Baker: I did. I worked at the Times for 30 or 40 years. Just endlessly.

LaFrance: You lived in New York at least part of that time.

Baker: I went to New York in 1974. I lived in Manhattan, on the East side and then on Greenwich Street by Horatio. When we lived there, the Meatpacking District really was a meatpacking district. We lived in a three-story brownstone. I had two floors. But the front steps, there were always a couple of these big guys who handle sides of beef sitting out there.

There were trucks and there was a meatpacking house next to our apartment. You could hear them slamming these sides of beef against the bedroom wall. It was an interesting neighborhood at that time. New York was a little rough then, in the ’70s. But you never had to fear crime down there. The size of these men. They were enormous.

LaFrance: Like bodyguards.

Baker: Exactly.

LaFrance: But then you returned to Virginia.

Baker: I came down here in ’85, but it was still fairly undeveloped, nothing like it is now. It was charming then. I remember at some point back in those days, The Washington Post sent out a staff guy to come interview me, basically what you’re doing. He was getting his first look at Leesburg, and he says, ‘It’s a semi-charming town.’ I thought, ‘That’s about right.’ It’s still semi-charming. Never fully charming.

Strange kinds of cities nowadays, these little urb-oids. You think, ‘My God, there are enough people for a city but there’s no place to get bottle of milk.’ You’ve got to get in a car or charter an airplane or something.

It reminds me of places in North Jersey around Englewood. Leesburg has spread like an ominous growth. It’s just turned into a kind of place I wouldn’t have come to if it had been like this before. But it’s agreeable. I’ve been here so long. I’m at the end game. I’m not planning on moving. I had to get out of New York. I kind of used up New York. I had written there for 12 years. With that kind of work, you use it up.

LaFrance: You wanted to have fresh eyes again.

Baker: Yeah. New York wears you out most of all. So I was ready to get out. I had been looking at apartments in New York. I remember looking at one in Gramercy Park. They wanted your life savings for it.

LaFrance: Would you have gotten a key to the park?

Baker: I don’t even remember if you did or not, but I was looking for a three-bedroom apartment. Everybody laughed at that, of course. This was the 1980s. And this real estate agent showed me this Gramercy Park place. It had three bedrooms, one of which had no windows. I forget the price, but I could barely afford it. That would have been the end of my life, financially.

So I came down, poking around, and I found this place, which was essentially the apartment I was looking for. Except unlike New York this had daylight on four sides and there’s a huge garden out back. So I said, ‘Let’s try that.’

LaFrance: What have you been reading lately?

Baker: I’m reading old books mostly. I’m reading The Mauve Decade by [Thomas] Beer, which is a literary critic’s take on the 1890s. But it’s sort of a sociological view. He wrote it in the 1920s. So the book is almost 100 years old. It’s an interesting view of how people in the ‘20s looked on the ‘90s. I’m also reading — who is the Díaz man?

● ● ● ●

**Short exercise 1**. Write out each line LaFrance speaks in the interview, in the order they appear.

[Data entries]
● ● ● ●

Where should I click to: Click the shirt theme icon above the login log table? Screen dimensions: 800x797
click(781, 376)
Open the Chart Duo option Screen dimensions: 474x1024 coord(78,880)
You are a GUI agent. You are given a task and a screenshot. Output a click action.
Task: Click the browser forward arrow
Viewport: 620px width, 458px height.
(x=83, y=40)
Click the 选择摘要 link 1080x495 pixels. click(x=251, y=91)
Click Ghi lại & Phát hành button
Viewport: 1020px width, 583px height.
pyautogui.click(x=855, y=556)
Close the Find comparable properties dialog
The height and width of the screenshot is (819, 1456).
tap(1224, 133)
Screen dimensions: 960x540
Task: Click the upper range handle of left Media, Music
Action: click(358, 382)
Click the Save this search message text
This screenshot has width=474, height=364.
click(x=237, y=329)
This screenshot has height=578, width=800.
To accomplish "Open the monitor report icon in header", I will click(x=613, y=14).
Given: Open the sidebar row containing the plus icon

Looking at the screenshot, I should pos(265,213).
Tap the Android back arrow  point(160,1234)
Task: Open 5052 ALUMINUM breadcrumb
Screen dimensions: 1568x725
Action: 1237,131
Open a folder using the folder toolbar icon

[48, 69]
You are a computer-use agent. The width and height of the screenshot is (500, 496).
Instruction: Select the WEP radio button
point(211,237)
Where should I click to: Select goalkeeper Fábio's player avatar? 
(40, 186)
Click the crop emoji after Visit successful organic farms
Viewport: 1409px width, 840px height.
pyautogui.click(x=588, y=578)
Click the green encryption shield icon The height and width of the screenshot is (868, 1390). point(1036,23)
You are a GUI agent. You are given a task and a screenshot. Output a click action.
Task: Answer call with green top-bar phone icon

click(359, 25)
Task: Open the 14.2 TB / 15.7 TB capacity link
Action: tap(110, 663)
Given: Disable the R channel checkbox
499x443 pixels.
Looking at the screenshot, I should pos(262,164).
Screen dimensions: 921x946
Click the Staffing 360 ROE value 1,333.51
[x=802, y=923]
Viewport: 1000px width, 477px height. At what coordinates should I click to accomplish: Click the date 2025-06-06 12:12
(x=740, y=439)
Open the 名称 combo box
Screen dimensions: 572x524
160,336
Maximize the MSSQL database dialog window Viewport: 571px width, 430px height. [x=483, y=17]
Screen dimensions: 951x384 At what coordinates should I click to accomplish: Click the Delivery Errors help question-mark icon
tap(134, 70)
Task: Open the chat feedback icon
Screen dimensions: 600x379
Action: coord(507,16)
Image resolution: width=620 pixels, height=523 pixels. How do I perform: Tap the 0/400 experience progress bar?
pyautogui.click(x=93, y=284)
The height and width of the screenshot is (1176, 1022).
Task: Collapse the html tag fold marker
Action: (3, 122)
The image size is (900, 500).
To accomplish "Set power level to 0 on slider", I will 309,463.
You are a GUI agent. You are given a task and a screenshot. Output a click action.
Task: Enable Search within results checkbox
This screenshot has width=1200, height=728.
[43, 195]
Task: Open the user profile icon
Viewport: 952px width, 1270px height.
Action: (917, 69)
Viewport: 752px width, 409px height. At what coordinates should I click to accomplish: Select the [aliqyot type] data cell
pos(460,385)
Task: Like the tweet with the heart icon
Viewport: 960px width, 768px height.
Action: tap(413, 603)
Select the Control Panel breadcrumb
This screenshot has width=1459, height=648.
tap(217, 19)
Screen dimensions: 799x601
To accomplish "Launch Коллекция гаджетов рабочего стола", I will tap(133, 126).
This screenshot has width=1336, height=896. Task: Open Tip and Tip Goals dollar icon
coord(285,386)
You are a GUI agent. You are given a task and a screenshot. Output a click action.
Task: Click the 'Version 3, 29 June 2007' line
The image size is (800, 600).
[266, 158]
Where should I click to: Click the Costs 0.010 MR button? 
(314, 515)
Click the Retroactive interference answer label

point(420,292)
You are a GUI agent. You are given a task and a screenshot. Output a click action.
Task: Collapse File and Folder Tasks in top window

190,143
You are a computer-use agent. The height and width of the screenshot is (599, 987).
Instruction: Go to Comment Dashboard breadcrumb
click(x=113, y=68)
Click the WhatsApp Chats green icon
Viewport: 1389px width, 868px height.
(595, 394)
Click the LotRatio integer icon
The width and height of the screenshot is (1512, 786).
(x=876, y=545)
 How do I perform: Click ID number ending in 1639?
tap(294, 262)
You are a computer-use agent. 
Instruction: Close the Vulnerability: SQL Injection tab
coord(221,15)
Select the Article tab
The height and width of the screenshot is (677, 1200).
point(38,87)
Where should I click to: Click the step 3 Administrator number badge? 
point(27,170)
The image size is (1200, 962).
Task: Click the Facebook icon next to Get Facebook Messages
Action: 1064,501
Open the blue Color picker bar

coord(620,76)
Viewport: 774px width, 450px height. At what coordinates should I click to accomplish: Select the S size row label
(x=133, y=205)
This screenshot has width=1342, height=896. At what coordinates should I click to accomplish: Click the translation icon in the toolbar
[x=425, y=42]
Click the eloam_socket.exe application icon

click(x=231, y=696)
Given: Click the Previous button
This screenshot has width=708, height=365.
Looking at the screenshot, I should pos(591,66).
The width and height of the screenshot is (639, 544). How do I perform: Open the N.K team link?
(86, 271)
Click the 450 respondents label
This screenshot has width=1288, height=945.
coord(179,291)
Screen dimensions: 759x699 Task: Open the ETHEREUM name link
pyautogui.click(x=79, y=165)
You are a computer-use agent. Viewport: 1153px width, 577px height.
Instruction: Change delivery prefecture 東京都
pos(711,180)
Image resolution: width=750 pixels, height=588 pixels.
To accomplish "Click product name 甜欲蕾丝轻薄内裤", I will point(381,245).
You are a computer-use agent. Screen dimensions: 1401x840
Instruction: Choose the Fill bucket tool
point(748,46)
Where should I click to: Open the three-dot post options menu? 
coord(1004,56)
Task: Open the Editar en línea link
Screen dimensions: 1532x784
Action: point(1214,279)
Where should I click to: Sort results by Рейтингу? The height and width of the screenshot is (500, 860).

● ● ● ●

**Short exercise 2**. From the data entries, copy out the lines that run from the one containing "You are a computer-use agent. The height" through the one containing "pos(711,180)", including both of those lines.

**Output 1**.
You lived in New York at least part of that time.
Like bodyguards.
But then you returned to Virginia.
You wanted to have fresh eyes again.
Would you have gotten a key to the park?
What have you been reading lately?

**Output 2**.
You are a computer-use agent. The height and width of the screenshot is (599, 987).
Instruction: Go to Comment Dashboard breadcrumb
click(x=113, y=68)
Click the WhatsApp Chats green icon
Viewport: 1389px width, 868px height.
(595, 394)
Click the LotRatio integer icon
The width and height of the screenshot is (1512, 786).
(x=876, y=545)
 How do I perform: Click ID number ending in 1639?
tap(294, 262)
You are a computer-use agent. 
Instruction: Close the Vulnerability: SQL Injection tab
coord(221,15)
Select the Article tab
The height and width of the screenshot is (677, 1200).
point(38,87)
Where should I click to: Click the step 3 Administrator number badge? 
point(27,170)
The image size is (1200, 962).
Task: Click the Facebook icon next to Get Facebook Messages
Action: 1064,501
Open the blue Color picker bar

coord(620,76)
Viewport: 774px width, 450px height. At what coordinates should I click to accomplish: Select the S size row label
(x=133, y=205)
This screenshot has width=1342, height=896. At what coordinates should I click to accomplish: Click the translation icon in the toolbar
[x=425, y=42]
Click the eloam_socket.exe application icon

click(x=231, y=696)
Given: Click the Previous button
This screenshot has width=708, height=365.
Looking at the screenshot, I should pos(591,66).
The width and height of the screenshot is (639, 544). How do I perform: Open the N.K team link?
(86, 271)
Click the 450 respondents label
This screenshot has width=1288, height=945.
coord(179,291)
Screen dimensions: 759x699 Task: Open the ETHEREUM name link
pyautogui.click(x=79, y=165)
You are a computer-use agent. Viewport: 1153px width, 577px height.
Instruction: Change delivery prefecture 東京都
pos(711,180)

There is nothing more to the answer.